■ **Consigne écrite A**: Recopiez à l'identique les lignes des enregistrements, en partant du début des enregistrements et en allant jusqu'à la ligne contenant « Looking at the screenshot, I should point(567,244). », celle-ci comprise.

■ **Passage du texte**:

Les contours d’une nouvelle stratégie d’investitures
Les responsables de Yewwi Askan Wi (Yaw) ont mis fin aux investitures et laissent aux partis le choix de désigner leurs candidats. Cette stratégie vise à éviter des frictions à la base et les divisions chez les militants de Yaw. Ce choix d'opérer les investitures au sommet de la coalition, a aussi pour but d'éviter toute démobilisation de la base face à des choix non reconnus par les militants.
Les investitures sont des moments charnières dans la vie de tout parti ou coalition de partis politiques. Au sein de Yewwi Askan Wi, à peine après avoir passé le test des investitures pour les élections territoriales, voilà que se profilent les Législatives où les places sur les listes électorales vaudront très cher. Il y a donc le risque d'assister à des remous, à l’approche des prochaines élections législatives du 31 juillet 2022. Les batailles de positionnement des leaders et des personnalités politiques de cette coalition de l’opposition, soucieuses de surfer sur la dynamique de l’opposition, ont déjà occasionner des foires d’empoigne ai niveau de la base.
Pour éviter toute déflagration et garder toutes les chances de succès de Yaw, le président de la commission nationale des investitures de ladite coalition a informé, lundi dernier, que ’’les coordonnateurs départementaux et les présidents de commission départementale des investitures sont priés d’arrêter immédiatement les assemblées générales d’investitures ; chaque parti ou mouvement politique procédera à ses propres investitures ; les leaders et mouvements politiques présenteront leurs candidats investis au CMA (Conseil de médiation et d’arbitrage) qui statuera en dernier ressort’’.
Selon les responsables de Yewwi Askan Wi, les courts délais pour le dépôt des candidatures à la base et le souci d’alléger davantage le processus d’investitures pourraient justifier ce choix.
Ainsi, la bataille pour les positionnements sur la liste majoritaire et proportionnelle risque d’être plus dure. Déjà, la non-investiture de Cheikh Bamba Dièye (Saint-Louis) et de Moussa Tine (Thiès) lors des dernières Locales, avait déjà fait quelques vagues au sein de la coalition de l’opposition. Cette stratégie de forger des consensus depuis les plus hautes instances de Yaw risque de se heurter à la volonté des leaders politiques de figurer en bonne place sur la liste proportionnelle, pour se donner toutes les chances de rejoindre l'hémicycle.

■ **Consigne écrite B**: D'après le texte sur les investitures de Yewwi Askan Wi, à quelle date se tiendront les prochaines élections législatives ?

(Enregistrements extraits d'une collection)
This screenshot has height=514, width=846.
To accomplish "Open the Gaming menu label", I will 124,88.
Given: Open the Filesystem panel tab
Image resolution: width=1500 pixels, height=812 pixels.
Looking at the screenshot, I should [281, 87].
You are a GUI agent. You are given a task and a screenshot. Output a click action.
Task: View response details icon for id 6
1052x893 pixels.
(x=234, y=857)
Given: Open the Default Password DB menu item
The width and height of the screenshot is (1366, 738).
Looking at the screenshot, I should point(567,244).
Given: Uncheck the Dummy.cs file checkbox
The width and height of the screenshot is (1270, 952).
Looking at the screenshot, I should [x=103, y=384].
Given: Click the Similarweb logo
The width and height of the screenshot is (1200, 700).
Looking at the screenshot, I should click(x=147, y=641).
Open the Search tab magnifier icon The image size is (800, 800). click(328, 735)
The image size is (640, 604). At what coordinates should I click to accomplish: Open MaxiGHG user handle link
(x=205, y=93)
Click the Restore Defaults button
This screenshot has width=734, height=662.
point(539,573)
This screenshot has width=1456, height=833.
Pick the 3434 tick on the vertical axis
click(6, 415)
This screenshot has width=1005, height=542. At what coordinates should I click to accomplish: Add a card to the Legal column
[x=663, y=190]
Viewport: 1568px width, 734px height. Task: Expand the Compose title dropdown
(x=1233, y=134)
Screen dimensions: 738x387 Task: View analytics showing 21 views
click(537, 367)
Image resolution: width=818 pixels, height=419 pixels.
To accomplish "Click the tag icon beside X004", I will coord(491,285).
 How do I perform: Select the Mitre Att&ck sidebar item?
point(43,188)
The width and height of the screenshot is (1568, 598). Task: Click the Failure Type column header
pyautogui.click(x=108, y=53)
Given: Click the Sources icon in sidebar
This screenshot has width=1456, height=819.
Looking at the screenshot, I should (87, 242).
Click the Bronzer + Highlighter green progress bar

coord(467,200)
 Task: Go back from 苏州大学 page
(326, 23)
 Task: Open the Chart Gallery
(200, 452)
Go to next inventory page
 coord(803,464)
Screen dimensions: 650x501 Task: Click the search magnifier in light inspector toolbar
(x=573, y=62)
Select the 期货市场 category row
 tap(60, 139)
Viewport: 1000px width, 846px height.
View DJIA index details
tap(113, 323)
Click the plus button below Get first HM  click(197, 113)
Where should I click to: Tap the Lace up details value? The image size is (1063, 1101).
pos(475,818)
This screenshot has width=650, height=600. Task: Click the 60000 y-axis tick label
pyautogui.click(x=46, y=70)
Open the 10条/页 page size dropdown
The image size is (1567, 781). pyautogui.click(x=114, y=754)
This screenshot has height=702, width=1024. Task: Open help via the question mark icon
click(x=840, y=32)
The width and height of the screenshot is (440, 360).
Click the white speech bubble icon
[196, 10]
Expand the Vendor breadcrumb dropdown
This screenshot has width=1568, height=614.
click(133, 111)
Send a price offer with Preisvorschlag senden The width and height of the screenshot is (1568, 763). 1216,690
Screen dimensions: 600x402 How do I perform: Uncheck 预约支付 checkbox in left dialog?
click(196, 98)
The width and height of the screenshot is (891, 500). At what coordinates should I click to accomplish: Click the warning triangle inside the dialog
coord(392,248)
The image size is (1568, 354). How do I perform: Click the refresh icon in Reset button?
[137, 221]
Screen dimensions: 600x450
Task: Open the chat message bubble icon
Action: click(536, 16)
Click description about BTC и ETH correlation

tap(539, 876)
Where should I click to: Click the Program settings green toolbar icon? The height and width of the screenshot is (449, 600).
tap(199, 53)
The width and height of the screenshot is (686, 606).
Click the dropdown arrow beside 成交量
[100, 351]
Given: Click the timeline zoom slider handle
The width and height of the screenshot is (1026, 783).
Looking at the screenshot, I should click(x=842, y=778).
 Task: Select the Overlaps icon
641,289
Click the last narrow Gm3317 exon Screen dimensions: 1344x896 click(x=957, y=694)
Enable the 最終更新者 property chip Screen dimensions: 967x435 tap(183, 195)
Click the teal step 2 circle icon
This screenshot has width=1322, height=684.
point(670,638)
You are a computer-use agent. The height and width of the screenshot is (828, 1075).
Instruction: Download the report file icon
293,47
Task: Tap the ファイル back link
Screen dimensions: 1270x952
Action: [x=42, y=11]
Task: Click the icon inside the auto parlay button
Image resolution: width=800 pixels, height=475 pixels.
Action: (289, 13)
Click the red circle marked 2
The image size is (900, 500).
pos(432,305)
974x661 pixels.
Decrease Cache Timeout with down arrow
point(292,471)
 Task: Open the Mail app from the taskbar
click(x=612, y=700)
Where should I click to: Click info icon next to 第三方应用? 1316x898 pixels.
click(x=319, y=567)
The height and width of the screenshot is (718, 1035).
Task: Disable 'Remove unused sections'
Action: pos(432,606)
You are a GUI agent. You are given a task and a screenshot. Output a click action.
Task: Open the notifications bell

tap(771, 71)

■ **Réponse à l'exercice A**:
This screenshot has height=514, width=846.
To accomplish "Open the Gaming menu label", I will 124,88.
Given: Open the Filesystem panel tab
Image resolution: width=1500 pixels, height=812 pixels.
Looking at the screenshot, I should [281, 87].
You are a GUI agent. You are given a task and a screenshot. Output a click action.
Task: View response details icon for id 6
1052x893 pixels.
(x=234, y=857)
Given: Open the Default Password DB menu item
The width and height of the screenshot is (1366, 738).
Looking at the screenshot, I should point(567,244).

■ **Réponse à l'exercice B**: Le 31 juillet 2022.